Die Not hat aber auch gute Dinge zum Vorschein gebracht: Solidarität zwischen den Künstler*innen, Projekte, die mit vielen Mühen, ausgefeilten Hygienekonzepten und allen Unsicherheiten zum Trotz auf die Bühnen gebracht wurden. Neue Ideen entstanden, hybride Theaterformen wie Live-Streams oder Audioformate wurden ausprobiert, alternative Orte ob analog oder digital gefunden. Die Künstler*innen haben bewiesen, dass sie nicht verharren, sondern kreativ und lebendig bleiben.
Vor allem hat diese Krise aber dazu geführt, dass wir endlich begonnen haben uns zu organisieren! Gemeinsam haben wir angefangen auf unsere Situation aufmerksam zu machen und dafür zu kämpfen sie gemeinsam zu verbessern. Unzählige Petitionen, Demonstrationen und Kundgebungen, Kulturinitiativen und Aufrufe von prominenten Künstler*innen bei der Politik haben dazu geführt, dass es bei den Corona-Hilfen zu Nachbesserungen kam, damit diese Hilfen auch tatsächlich überhaupt bei uns ankommen können!
Dieses gemeinsame, organisierte und solidarische Miteinander sollten wir uns beibehalten und es mitnehmen in die Zeit „danach“—-wie auch immer diese aussehen wird.

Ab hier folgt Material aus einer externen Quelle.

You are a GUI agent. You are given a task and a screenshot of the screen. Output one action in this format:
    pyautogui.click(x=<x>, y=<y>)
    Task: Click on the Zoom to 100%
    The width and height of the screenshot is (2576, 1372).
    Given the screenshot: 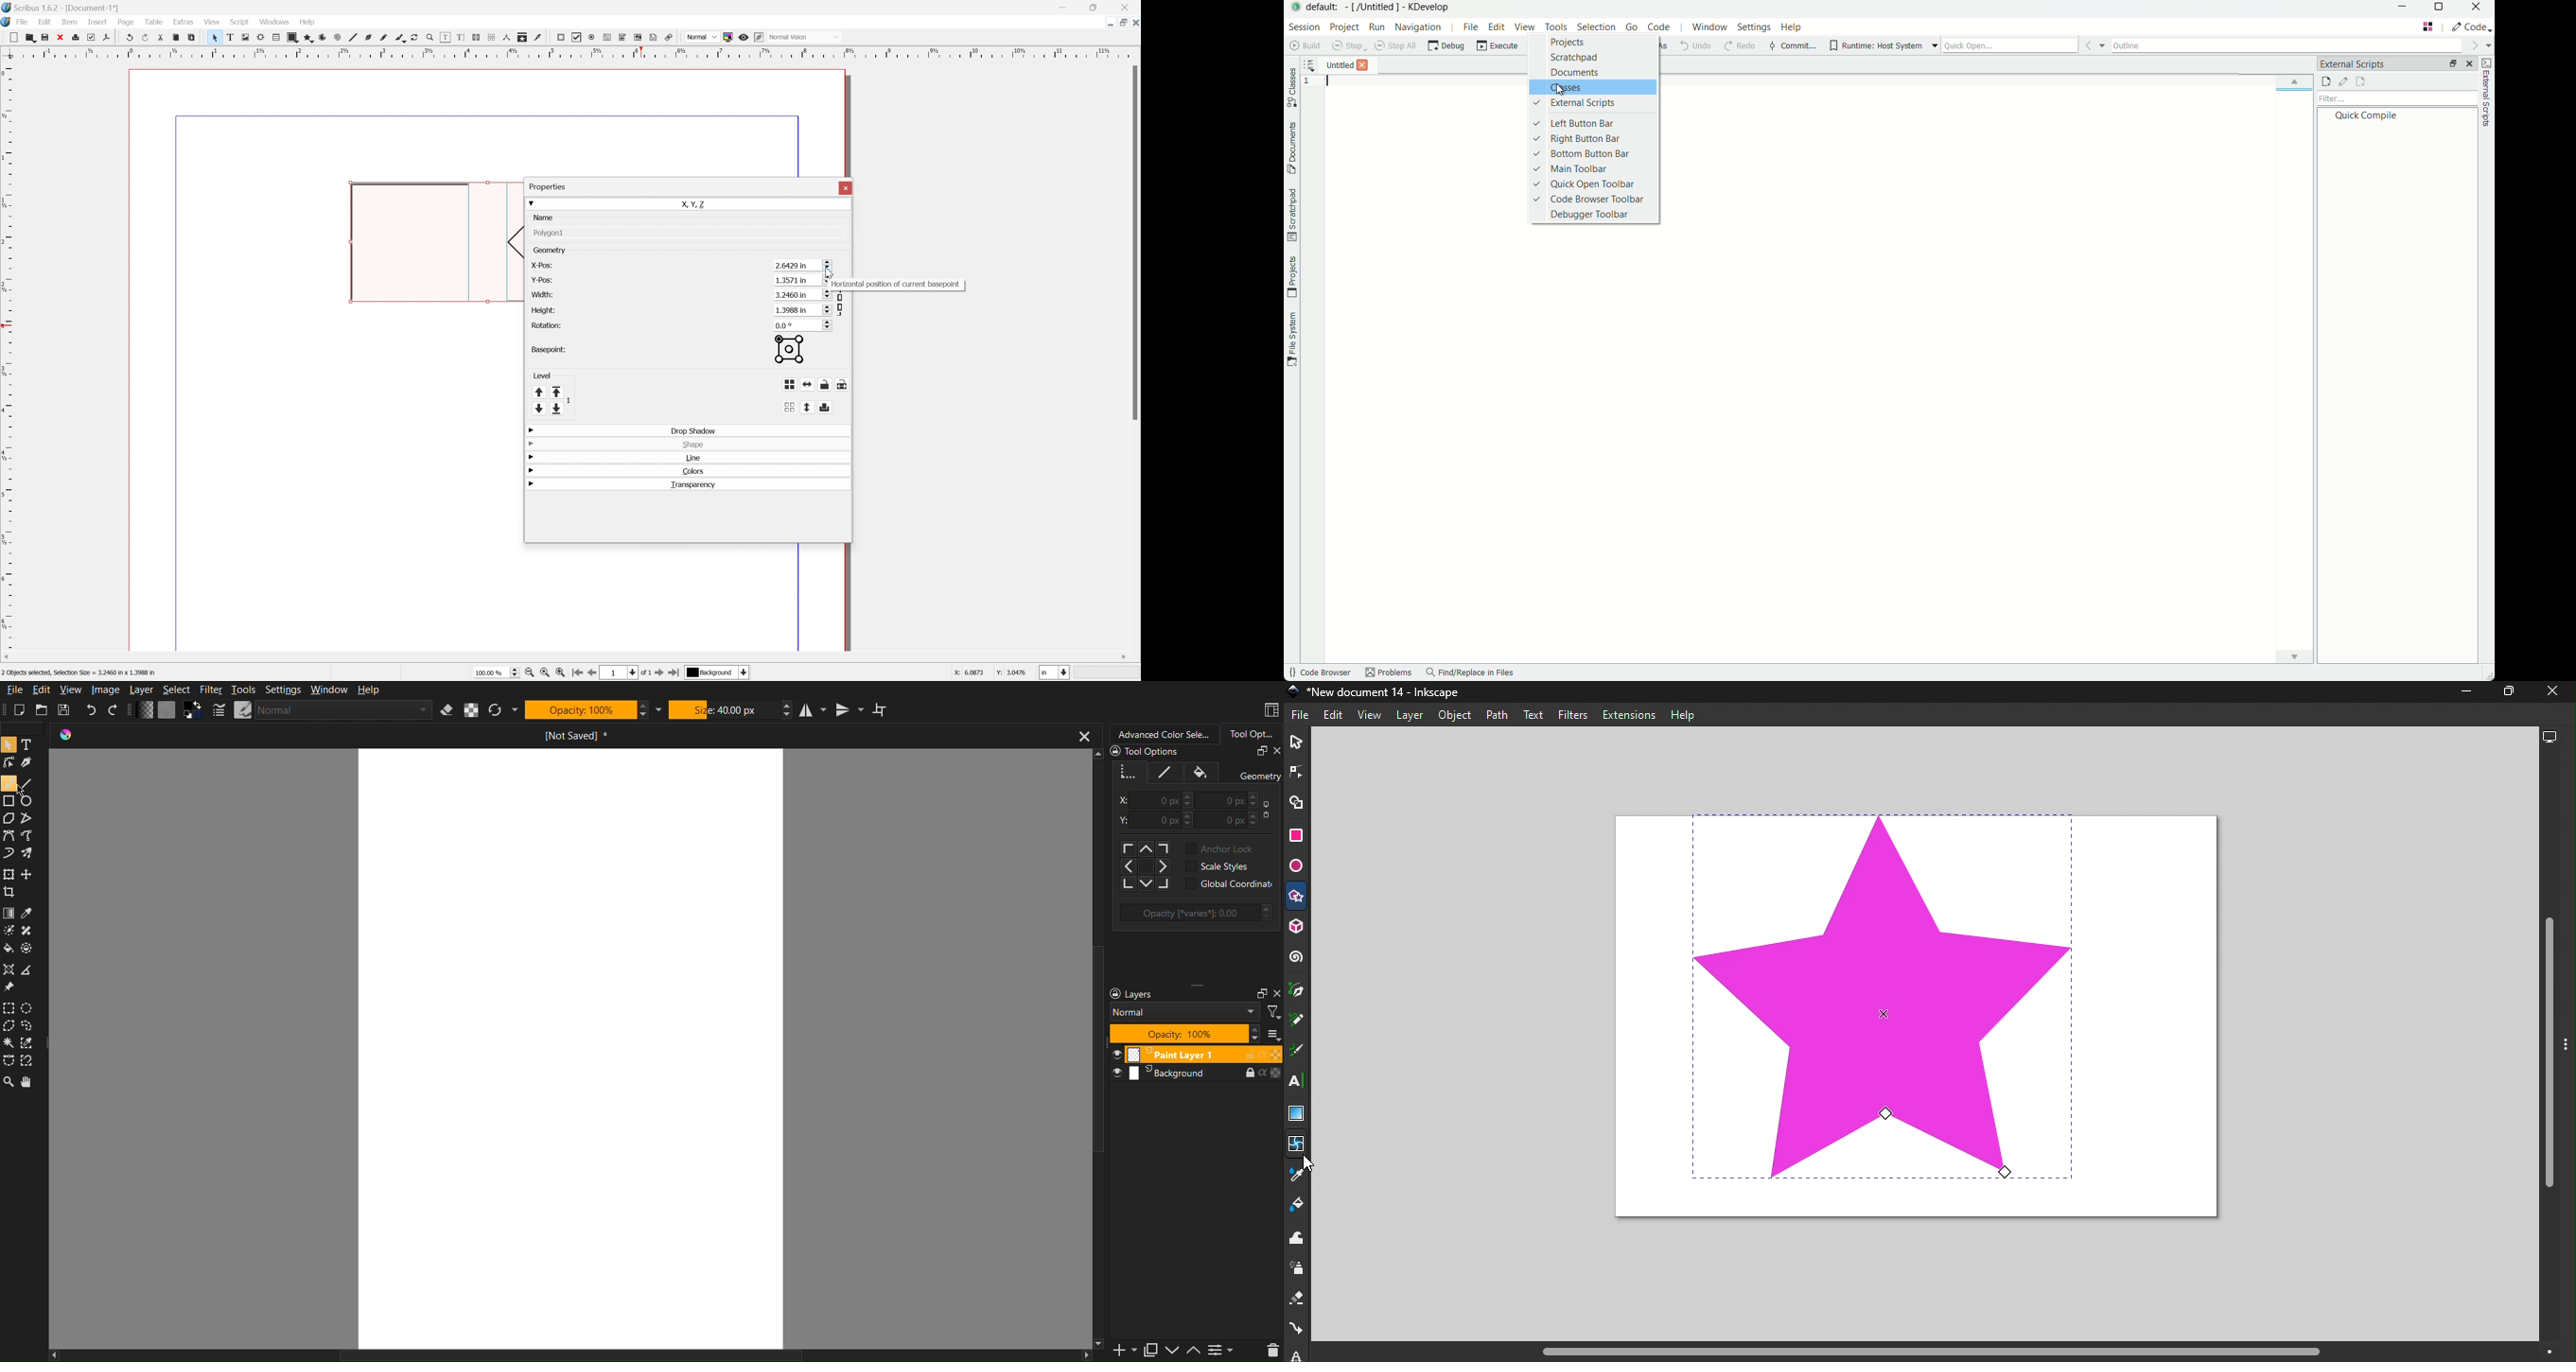 What is the action you would take?
    pyautogui.click(x=543, y=674)
    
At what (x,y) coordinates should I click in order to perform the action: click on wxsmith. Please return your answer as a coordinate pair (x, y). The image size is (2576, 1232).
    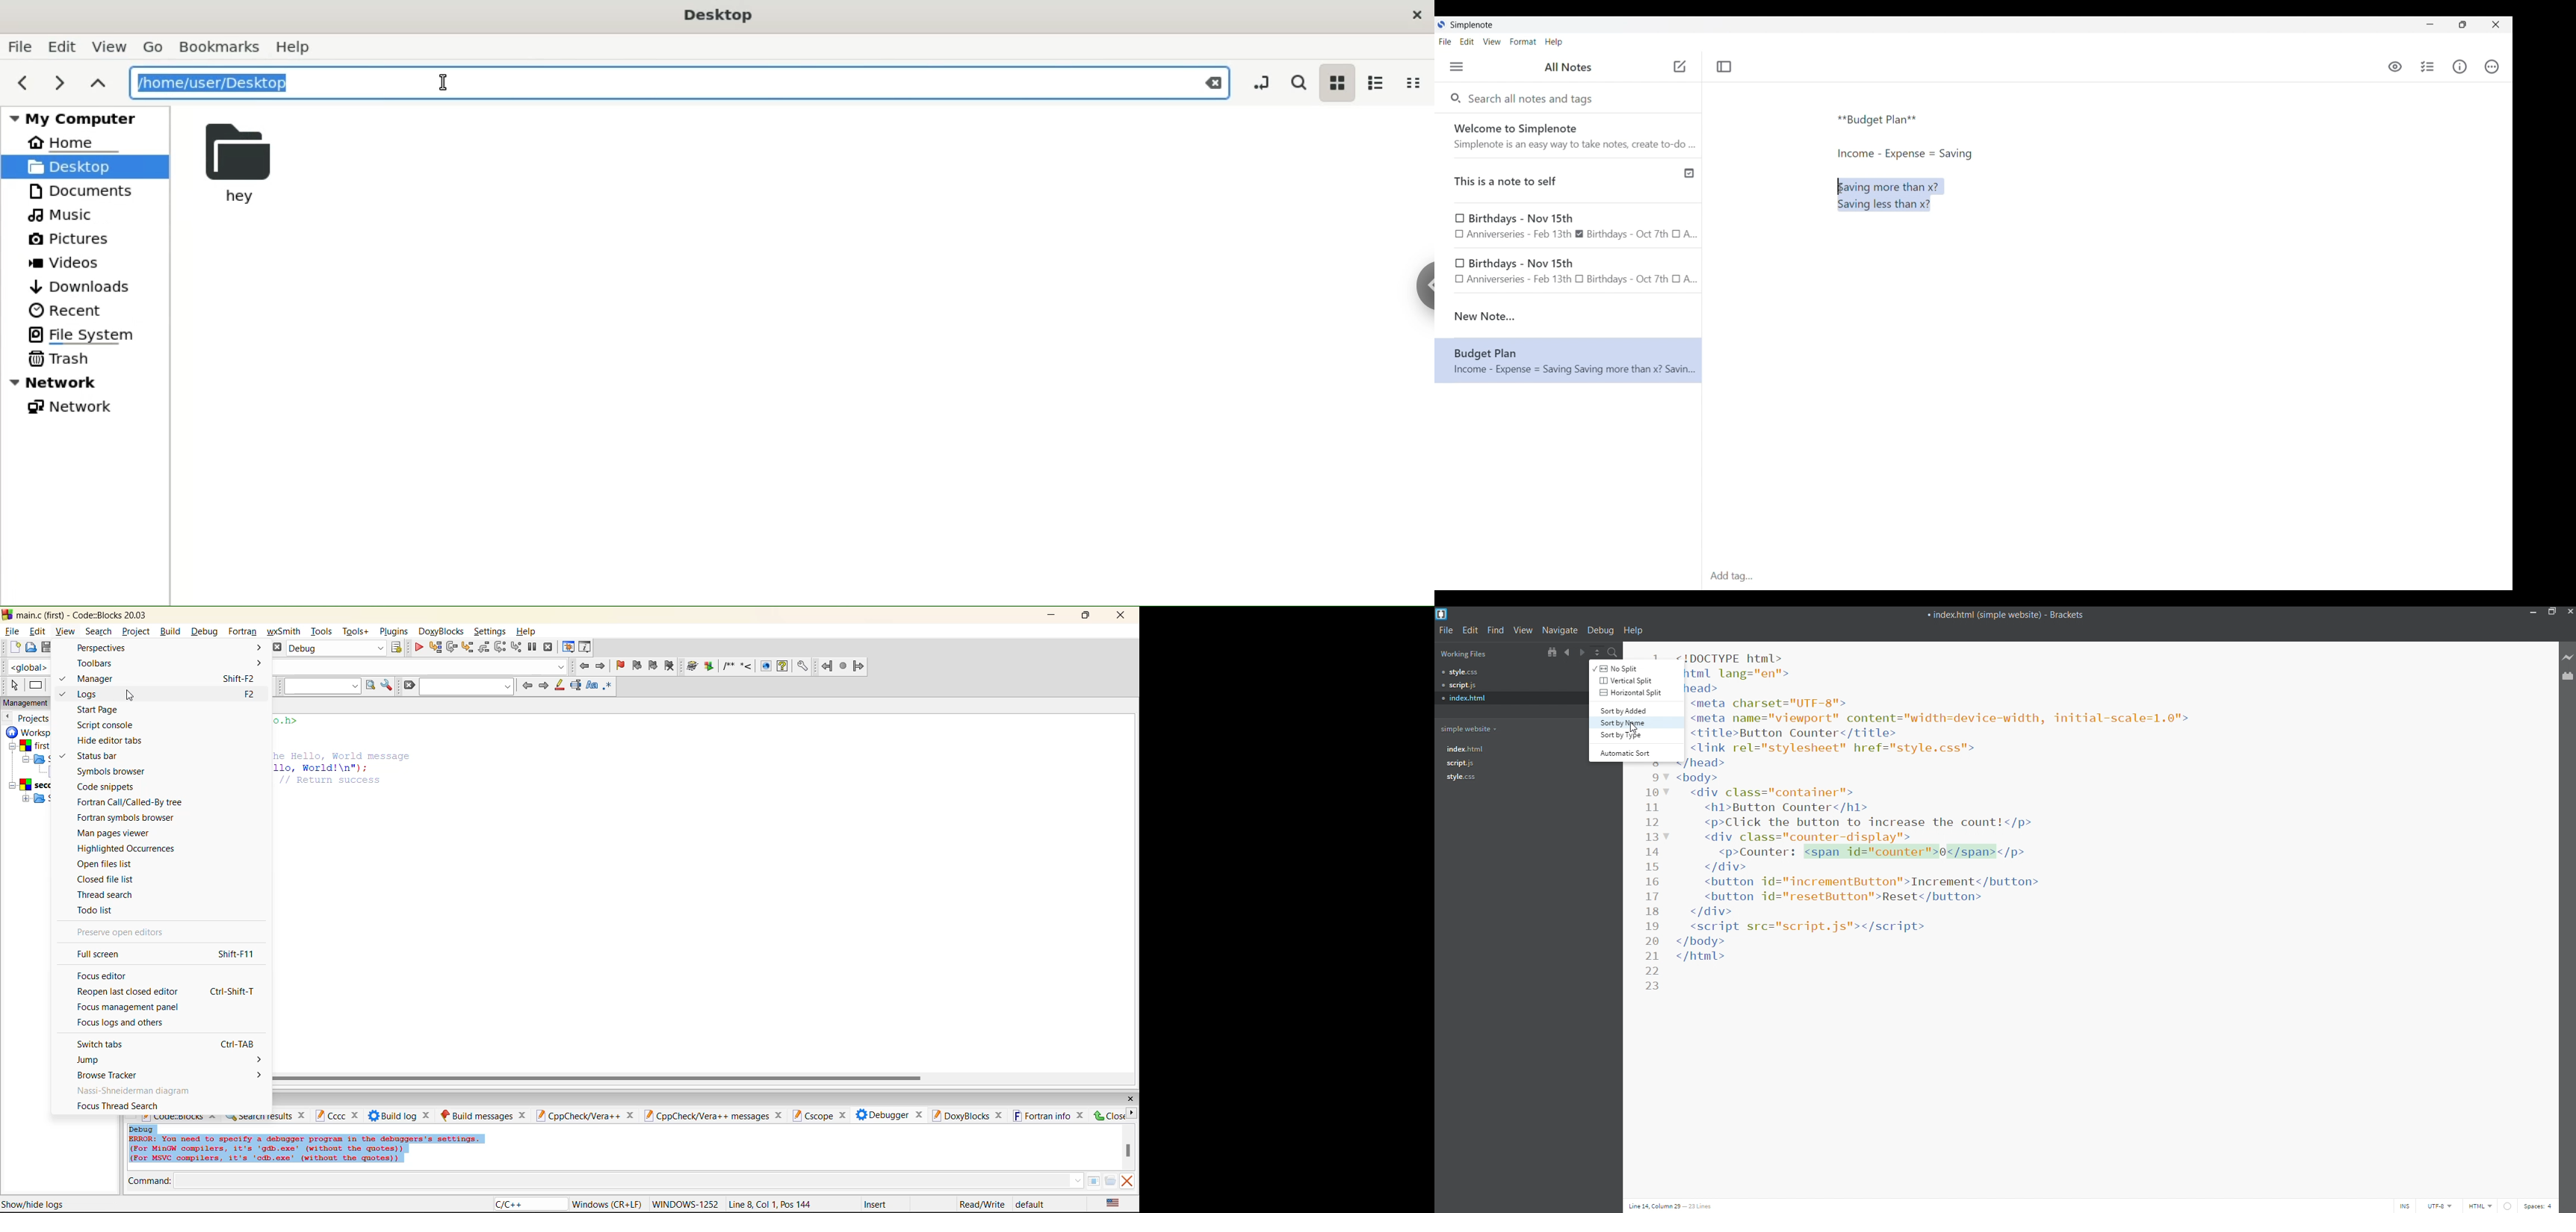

Denn wir alle, die wir in der Kunst- und Kulturwelt tätig sind schaffen für die Gesellschaft einen Mehrwert, der weit über eine rein wirtschaftliche Bedeutung hinaus geht: wir ernähren die Seelen der Menschen! Kunst und Kultur sind mehr als nur systemrelevant, sie sind lebensrelevant!
Und deshalb: Bleibt untereinander solidarisch! Organisiert euch weiterhin! Bleibt kreativ! Und bleibt kämpferisch, kritisch und laut! Danke für eure Aufmerksamkeit!